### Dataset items
^^^^^^^^
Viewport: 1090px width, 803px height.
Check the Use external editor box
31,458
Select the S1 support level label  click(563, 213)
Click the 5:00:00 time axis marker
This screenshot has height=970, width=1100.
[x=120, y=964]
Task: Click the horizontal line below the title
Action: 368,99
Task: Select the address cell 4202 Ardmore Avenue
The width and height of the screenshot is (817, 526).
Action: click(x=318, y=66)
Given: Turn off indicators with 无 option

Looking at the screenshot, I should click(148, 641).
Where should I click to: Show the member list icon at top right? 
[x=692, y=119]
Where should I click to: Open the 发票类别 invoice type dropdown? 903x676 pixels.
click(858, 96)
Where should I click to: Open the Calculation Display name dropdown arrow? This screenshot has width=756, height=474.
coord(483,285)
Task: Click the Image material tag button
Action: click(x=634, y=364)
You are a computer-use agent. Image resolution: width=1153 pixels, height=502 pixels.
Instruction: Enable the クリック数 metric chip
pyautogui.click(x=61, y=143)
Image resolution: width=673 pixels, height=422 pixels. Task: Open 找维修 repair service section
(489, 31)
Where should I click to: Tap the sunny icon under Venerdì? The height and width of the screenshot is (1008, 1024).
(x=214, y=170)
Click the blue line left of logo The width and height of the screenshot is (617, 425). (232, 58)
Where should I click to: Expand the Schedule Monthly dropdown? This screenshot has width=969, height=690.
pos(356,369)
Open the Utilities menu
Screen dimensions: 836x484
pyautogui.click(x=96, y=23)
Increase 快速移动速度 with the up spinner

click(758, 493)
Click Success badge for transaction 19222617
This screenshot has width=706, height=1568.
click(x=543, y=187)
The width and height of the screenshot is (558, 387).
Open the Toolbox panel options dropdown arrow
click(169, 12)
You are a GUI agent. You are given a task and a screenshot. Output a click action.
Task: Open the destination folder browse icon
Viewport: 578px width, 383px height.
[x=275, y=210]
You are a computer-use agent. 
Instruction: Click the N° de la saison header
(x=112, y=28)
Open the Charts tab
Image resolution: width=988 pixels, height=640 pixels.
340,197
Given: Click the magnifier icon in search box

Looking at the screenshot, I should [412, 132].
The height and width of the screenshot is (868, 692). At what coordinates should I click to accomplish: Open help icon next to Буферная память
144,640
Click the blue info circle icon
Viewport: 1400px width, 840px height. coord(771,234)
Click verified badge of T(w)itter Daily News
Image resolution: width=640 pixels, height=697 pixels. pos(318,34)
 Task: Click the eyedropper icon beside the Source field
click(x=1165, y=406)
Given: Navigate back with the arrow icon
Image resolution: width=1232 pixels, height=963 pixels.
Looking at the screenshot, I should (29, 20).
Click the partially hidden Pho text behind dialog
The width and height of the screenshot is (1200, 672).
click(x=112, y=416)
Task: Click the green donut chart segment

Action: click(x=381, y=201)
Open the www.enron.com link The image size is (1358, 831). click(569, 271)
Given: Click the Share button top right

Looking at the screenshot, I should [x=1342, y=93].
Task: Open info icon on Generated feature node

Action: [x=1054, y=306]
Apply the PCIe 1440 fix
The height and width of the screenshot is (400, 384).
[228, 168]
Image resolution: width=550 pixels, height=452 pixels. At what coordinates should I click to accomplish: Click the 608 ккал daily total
^^^^^^^^
Write every record above out again exactly as it stands.

Viewport: 1090px width, 803px height.
Check the Use external editor box
31,458
Select the S1 support level label  click(563, 213)
Click the 5:00:00 time axis marker
This screenshot has height=970, width=1100.
[x=120, y=964]
Task: Click the horizontal line below the title
Action: 368,99
Task: Select the address cell 4202 Ardmore Avenue
The width and height of the screenshot is (817, 526).
Action: click(x=318, y=66)
Given: Turn off indicators with 无 option

Looking at the screenshot, I should click(148, 641).
Where should I click to: Show the member list icon at top right? 
[x=692, y=119]
Where should I click to: Open the 发票类别 invoice type dropdown? 903x676 pixels.
click(858, 96)
Where should I click to: Open the Calculation Display name dropdown arrow? This screenshot has width=756, height=474.
coord(483,285)
Task: Click the Image material tag button
Action: click(x=634, y=364)
You are a computer-use agent. Image resolution: width=1153 pixels, height=502 pixels.
Instruction: Enable the クリック数 metric chip
pyautogui.click(x=61, y=143)
Image resolution: width=673 pixels, height=422 pixels. Task: Open 找维修 repair service section
(489, 31)
Where should I click to: Tap the sunny icon under Venerdì? The height and width of the screenshot is (1008, 1024).
(x=214, y=170)
Click the blue line left of logo The width and height of the screenshot is (617, 425). (232, 58)
Where should I click to: Expand the Schedule Monthly dropdown? This screenshot has width=969, height=690.
pos(356,369)
Open the Utilities menu
Screen dimensions: 836x484
pyautogui.click(x=96, y=23)
Increase 快速移动速度 with the up spinner

click(758, 493)
Click Success badge for transaction 19222617
This screenshot has width=706, height=1568.
click(x=543, y=187)
The width and height of the screenshot is (558, 387).
Open the Toolbox panel options dropdown arrow
click(169, 12)
You are a GUI agent. You are given a task and a screenshot. Output a click action.
Task: Open the destination folder browse icon
Viewport: 578px width, 383px height.
[x=275, y=210]
You are a computer-use agent. 
Instruction: Click the N° de la saison header
(x=112, y=28)
Open the Charts tab
Image resolution: width=988 pixels, height=640 pixels.
340,197
Given: Click the magnifier icon in search box

Looking at the screenshot, I should [412, 132].
The height and width of the screenshot is (868, 692). At what coordinates should I click to accomplish: Open help icon next to Буферная память
144,640
Click the blue info circle icon
Viewport: 1400px width, 840px height. coord(771,234)
Click verified badge of T(w)itter Daily News
Image resolution: width=640 pixels, height=697 pixels. pos(318,34)
 Task: Click the eyedropper icon beside the Source field
click(x=1165, y=406)
Given: Navigate back with the arrow icon
Image resolution: width=1232 pixels, height=963 pixels.
Looking at the screenshot, I should (29, 20).
Click the partially hidden Pho text behind dialog
The width and height of the screenshot is (1200, 672).
click(x=112, y=416)
Task: Click the green donut chart segment

Action: click(x=381, y=201)
Open the www.enron.com link The image size is (1358, 831). click(569, 271)
Given: Click the Share button top right

Looking at the screenshot, I should [x=1342, y=93].
Task: Open info icon on Generated feature node

Action: [x=1054, y=306]
Apply the PCIe 1440 fix
The height and width of the screenshot is (400, 384).
[228, 168]
Image resolution: width=550 pixels, height=452 pixels. At what coordinates should I click to accomplish: Click the 608 ккал daily total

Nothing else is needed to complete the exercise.